Сидящие за столом начали друг за другом согласно кивать, соглашаясь. Кто-то спокойно, кто-то с неудовольствием. Дождавшись последнего кивка, дородный мужчина вновь повернулся ко мне. Слегка наклонившись ко мне, он сложил руки в молитвенном жесте. После чего проговорил.
— Возвращайся.
При этом он развёл руки в стороны, так что они оказались ладонями на уровне его плеч, и повернул ладонями ко мне. Его лицо было совершенно спокойно. Исчезла тяжесть в глазах. Вместо неё появилась бесконечная мудрость и доброта. Именно в этот миг я его и узнал. Этот лик рисовали живописцы и иконописцы на стенах храмов. Всевышний. Меня подхватили потоки энергии и унесли прочь. Пропали мои видения. Я возвращался.
***
Когда я открыл глаза, то долго не мог понять, где нахожусь. Видения ещё не полностью покинуло моё сознание. Часть меня была ещё там. Где там? В Академии меня и других учеников приучали относиться к высшим силам с почтением.

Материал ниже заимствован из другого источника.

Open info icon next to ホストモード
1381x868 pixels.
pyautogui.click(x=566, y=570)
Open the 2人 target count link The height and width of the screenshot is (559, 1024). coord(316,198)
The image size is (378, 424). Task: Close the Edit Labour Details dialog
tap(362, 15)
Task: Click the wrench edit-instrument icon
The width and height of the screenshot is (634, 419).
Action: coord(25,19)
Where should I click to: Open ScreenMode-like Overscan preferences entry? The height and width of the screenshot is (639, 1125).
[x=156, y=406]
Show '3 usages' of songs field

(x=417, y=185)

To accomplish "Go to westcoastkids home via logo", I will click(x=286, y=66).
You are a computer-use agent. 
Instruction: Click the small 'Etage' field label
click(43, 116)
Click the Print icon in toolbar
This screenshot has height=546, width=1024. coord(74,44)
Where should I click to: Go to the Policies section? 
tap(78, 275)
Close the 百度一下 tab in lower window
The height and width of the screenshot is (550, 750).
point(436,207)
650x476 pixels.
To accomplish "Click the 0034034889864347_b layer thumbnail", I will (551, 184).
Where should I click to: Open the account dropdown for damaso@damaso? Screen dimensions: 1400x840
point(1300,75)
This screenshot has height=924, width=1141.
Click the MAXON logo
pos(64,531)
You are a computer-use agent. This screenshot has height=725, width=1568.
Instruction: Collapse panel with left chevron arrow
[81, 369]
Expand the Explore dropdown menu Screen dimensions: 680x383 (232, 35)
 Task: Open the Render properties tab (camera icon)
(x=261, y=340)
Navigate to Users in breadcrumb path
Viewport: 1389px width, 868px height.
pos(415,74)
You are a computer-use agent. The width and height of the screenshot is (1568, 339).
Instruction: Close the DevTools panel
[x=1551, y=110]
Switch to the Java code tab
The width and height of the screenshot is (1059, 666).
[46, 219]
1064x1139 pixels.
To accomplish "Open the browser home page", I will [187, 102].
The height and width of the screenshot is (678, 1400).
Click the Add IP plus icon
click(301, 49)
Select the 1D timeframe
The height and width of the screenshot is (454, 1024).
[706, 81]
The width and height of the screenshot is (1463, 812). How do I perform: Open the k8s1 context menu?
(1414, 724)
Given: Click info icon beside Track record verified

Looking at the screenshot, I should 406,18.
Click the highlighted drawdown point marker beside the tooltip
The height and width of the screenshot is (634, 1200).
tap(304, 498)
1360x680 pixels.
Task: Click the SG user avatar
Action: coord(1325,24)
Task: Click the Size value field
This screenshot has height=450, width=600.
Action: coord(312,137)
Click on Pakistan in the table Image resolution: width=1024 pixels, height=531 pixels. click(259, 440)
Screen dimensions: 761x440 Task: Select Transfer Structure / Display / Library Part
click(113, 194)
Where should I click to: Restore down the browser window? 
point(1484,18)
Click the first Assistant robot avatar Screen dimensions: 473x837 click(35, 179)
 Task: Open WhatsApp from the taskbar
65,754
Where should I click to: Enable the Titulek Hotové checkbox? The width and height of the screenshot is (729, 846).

Было ли реальностью моё видение? По крайней мере, эмоции были настоящими. Я испытывал страх, трепет и восторг. Пора было возвращаться. Нас ждала война, и к ней надо было подготовиться. Мне пришлось сконцентрироваться на реальности и происходящем. Пошевелив сначала руками и ногами, я медленно привёл своё тело в вертикальное положение. Конечности затекли. Поднявшись, я сделал несколько осторожных разминочных движений. Моё сознание полностью вернулось в наш мир, а тело подчинялось командам. Я мысленно осмотрел своё тело. Синяки ещё не сошли, но внутренние повреждения моё тело уже устранило. Я улыбнулся. Именно в этот момент на улице прозвонил гонг. Сосчитав удары, я понял, что это призыв к ужину. Меня накрыло лёгкое потрясение. Оказывается, что я проспал обеденный приём пищи. Вот что значит глубокий сон. В ответ на это осознание мой живот недовольно заурчал. Пора было накормить этого зверя. Мысленно усмехнувшись от этой мысли, я стал собираться на ужин.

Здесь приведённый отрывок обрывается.